From 915b50c736621cdae76ffa760d462dfc959d3c8d Mon Sep 17 00:00:00 2001
From: ines <ines@ines.io>
Date: Sat, 13 May 2017 03:10:50 +0200
Subject: [PATCH] Update adding languages docs

---
 website/docs/usage/adding-languages.jade | 37 ++++++++++++------------
 1 file changed, 19 insertions(+), 18 deletions(-)

diff --git a/website/docs/usage/adding-languages.jade b/website/docs/usage/adding-languages.jade
index 32b73ef9c..376e3ac91 100644
--- a/website/docs/usage/adding-languages.jade
+++ b/website/docs/usage/adding-languages.jade
@@ -12,14 +12,11 @@ p
     |  need to:
 
 +list("numbers")
-    +item
-        |  Create a #[strong #[code Language] subclass] and
-        |  #[a(href="#language-subclass") implement it].
-
+    +item Create a #[strong #[code Language] subclass].
     +item
         |  Define custom #[strong language data], like a
-        |  #[a(href="#stop-words") stop list], #[a(href="#tag-map") tag map]
-        |  and #[a(href="#tokenizer-exceptions") tokenizer exceptions].
+        |  #[a(href="#stop-words") stop list] and
+        |  #[a(href="#tokenizer-exceptions") tokenizer exceptions].
 
     +item
         |  #[strong Build the vocabulary] including
@@ -28,7 +25,8 @@ p
         |  #[a(href="#word-vectors") word vectors].
 
     +item
-        |  #[strong Set up] a #[a(href="#model-directory") model direcory] and #[strong train] the #[a(href="#train-tagger-parser") tagger and parser].

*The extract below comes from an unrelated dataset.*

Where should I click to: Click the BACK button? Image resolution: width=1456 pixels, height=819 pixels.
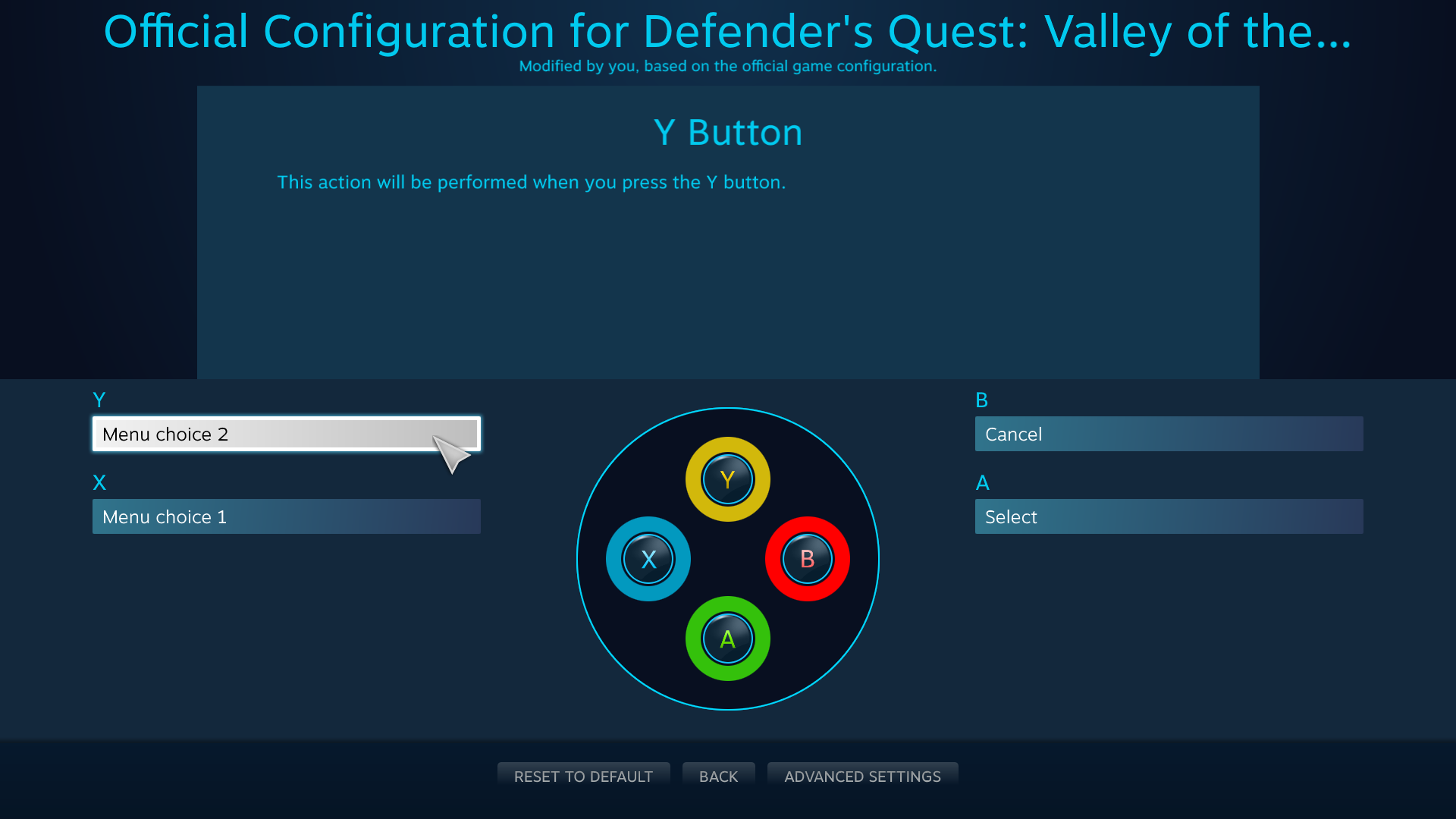tap(718, 776)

+        |  #[strong Set up] a #[a(href="#model-directory") model direcory] and
+        |  #[strong train] the #[a(href="#train-tagger-parser") tagger and parser].
 
 p
     |  For some languages, you may also want to develop a solution for
@@ -100,21 +98,13 @@ p
     |  so that Python functions can be used to help you generalise and combine
     |  the data as you require.
 
-+infobox("For languages with non-latin characters")
-    |  In order for the tokenizer to split suffixes, prefixes and infixes, spaCy
-    |  needs to know the language's character set. If the language you're adding
-    |  uses non-latin characters, you might need to add the required character
-    |  classes to the global
-    |  #[+src(gh("spacy", "spacy/lang/punctuation.py")) punctuation.py].

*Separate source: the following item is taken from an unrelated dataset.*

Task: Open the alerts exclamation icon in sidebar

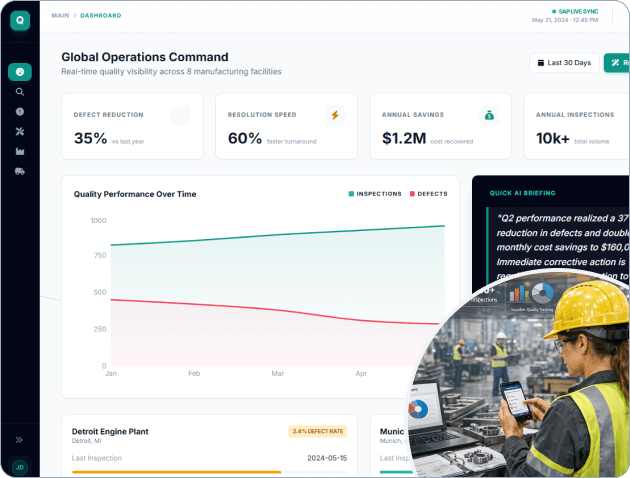Action: point(20,111)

-    |  spaCy uses the #[+a("https://pypi.python.org/pypi/regex/") #[code regex] library]
-    |  to keep this simple and readable. If the language requires very specific
-    |  punctuation rules, you should consider overwriting the default regular
-    |  expressions with your own in the language's #[code Defaults].
-
 p
     |  Here's an overview of the individual components that can be included
     |  in the language data. For more details on them, see the sections below.
 
++image
+    include ../../assets/img/docs/language_data.svg
+
 +table(["File name", "Variables", "Description"])
     +row
         +cell #[+src(gh()) stop_words.py]
@@ -169,6 +159,17 @@ p
         +cell #[code LEMMA_RULES], #[code LEMMA_INDEX], #[code LEMMA_EXC] (dicts)

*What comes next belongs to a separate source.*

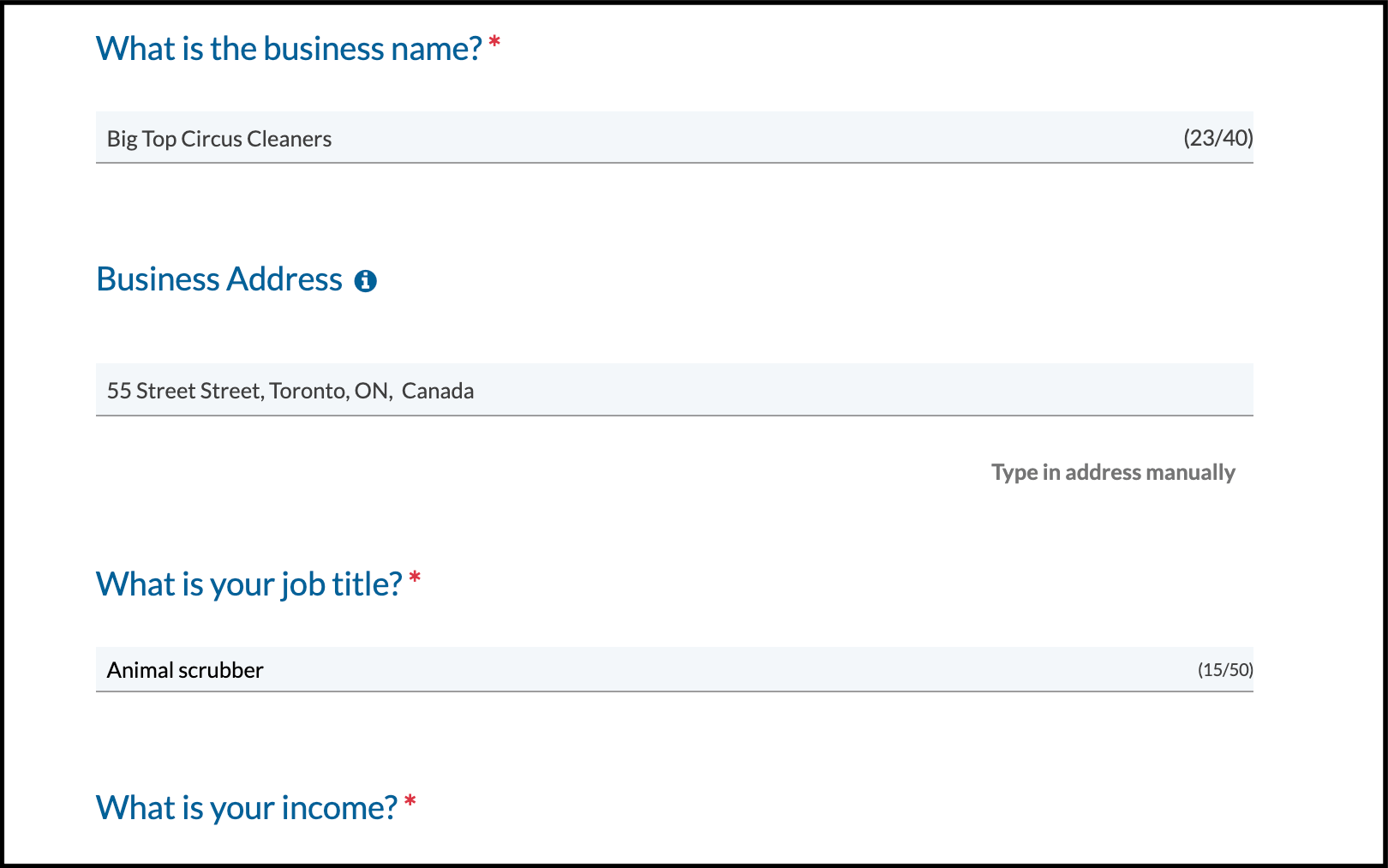Click the asterisk on the income question
The image size is (1388, 868).
pos(410,799)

         +cell Lemmatization rules, keyed by part of speech.
 
++infobox("For languages with non-latin characters")
+    |  In order for the tokenizer to split suffixes, prefixes and infixes, spaCy
+    |  needs to know the language's character set. If the language you're adding
+    |  uses non-latin characters, you might need to add the required character
+    |  classes to the global
+    |  #[+src(gh("spacy", "spacy/lang/punctuation.py")) punctuation.py].
+    |  spaCy uses the #[+a("https://pypi.python.org/pypi/regex/") #[code regex] library]
+    |  to keep this simple and readable. If the language requires very specific
+    |  punctuation rules, you should consider overwriting the default regular
+    |  expressions with your own in the language's #[code Defaults].
+
 +h(3, "stop-words") Stop words
 
 p